──────── Task data ────────

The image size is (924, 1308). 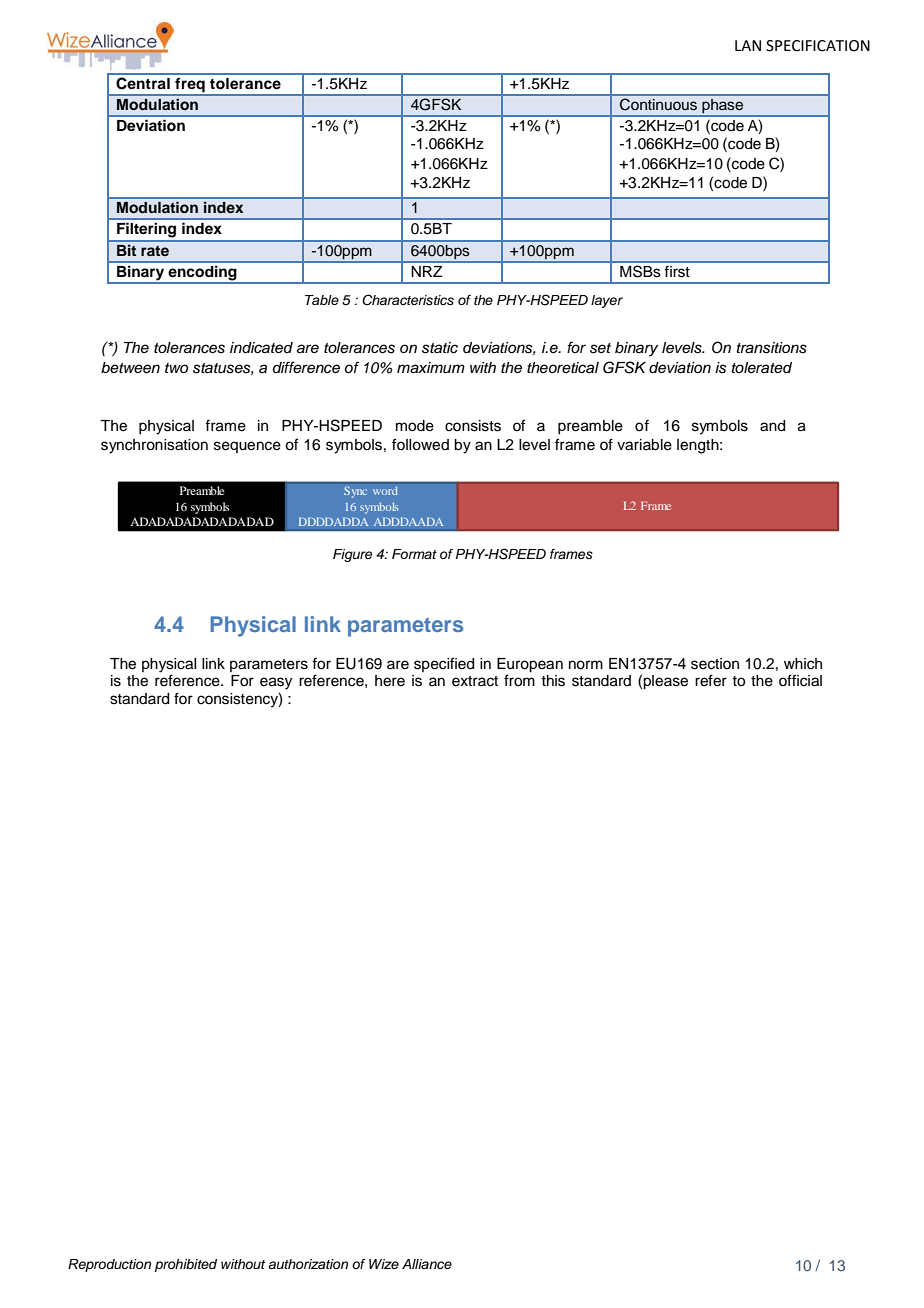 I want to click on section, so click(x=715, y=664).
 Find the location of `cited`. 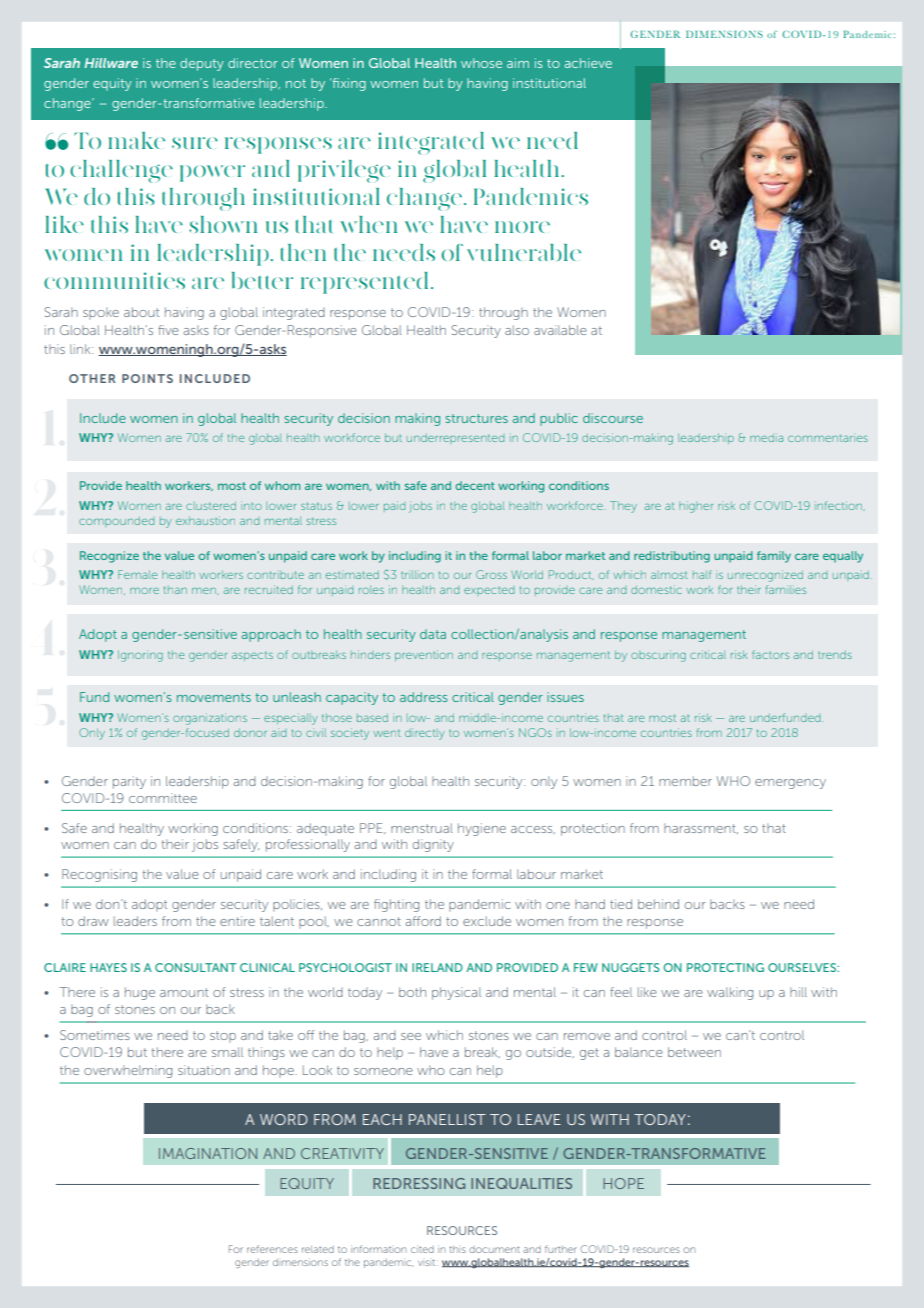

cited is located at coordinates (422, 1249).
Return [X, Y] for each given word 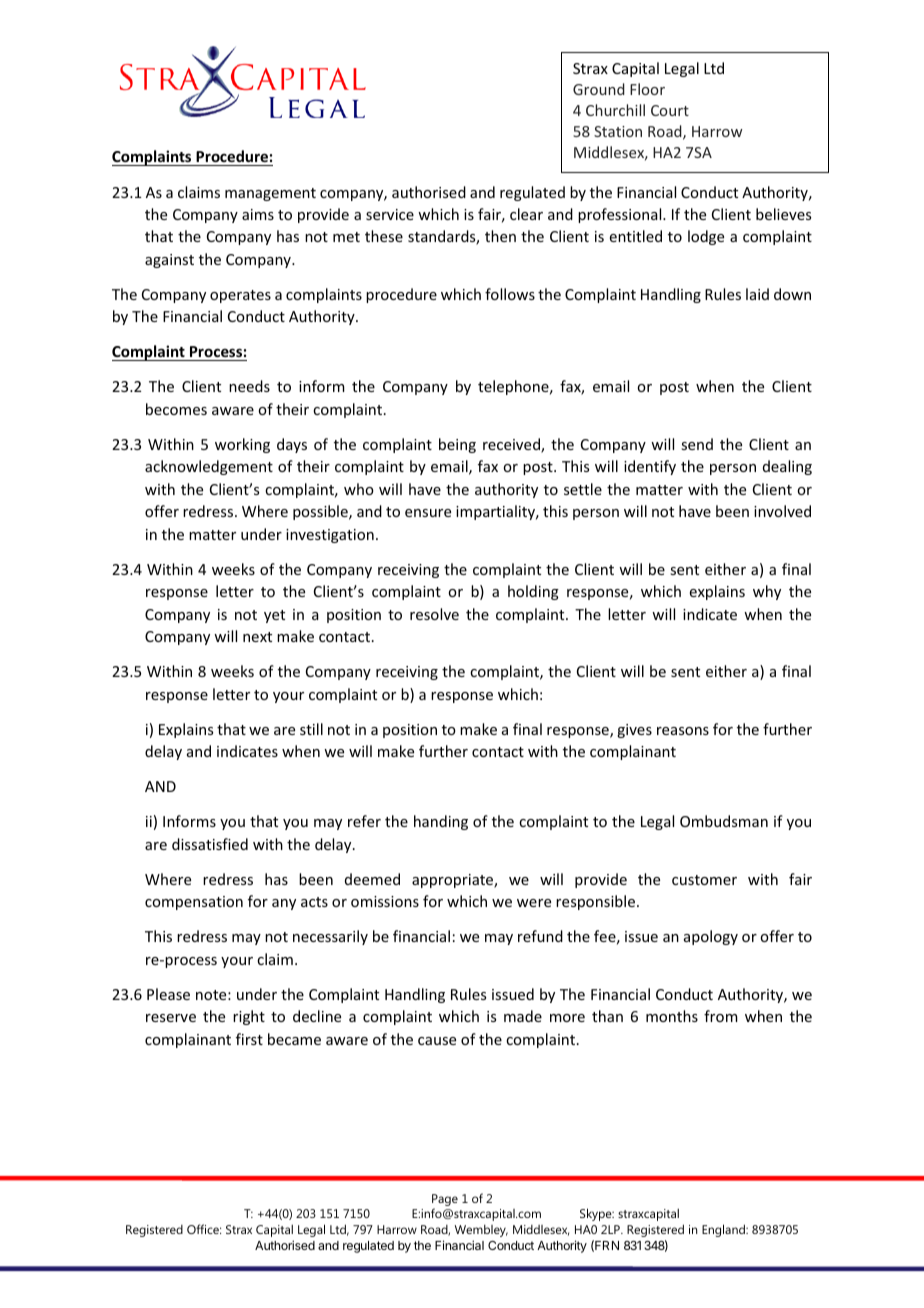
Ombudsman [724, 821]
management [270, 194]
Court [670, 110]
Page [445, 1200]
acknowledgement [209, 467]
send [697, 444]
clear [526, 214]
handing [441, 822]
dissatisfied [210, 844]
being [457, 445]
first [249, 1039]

────────

## Task brief
Reproduce the material above from the line containing "acknowledgement [209, 467]" through the end, swapping "dissatisfied" for "unhappy" and leaving everything else as it is.

## Solution to this exercise
acknowledgement [209, 467]
send [697, 444]
clear [526, 214]
handing [441, 822]
unhappy [210, 844]
being [457, 445]
first [249, 1039]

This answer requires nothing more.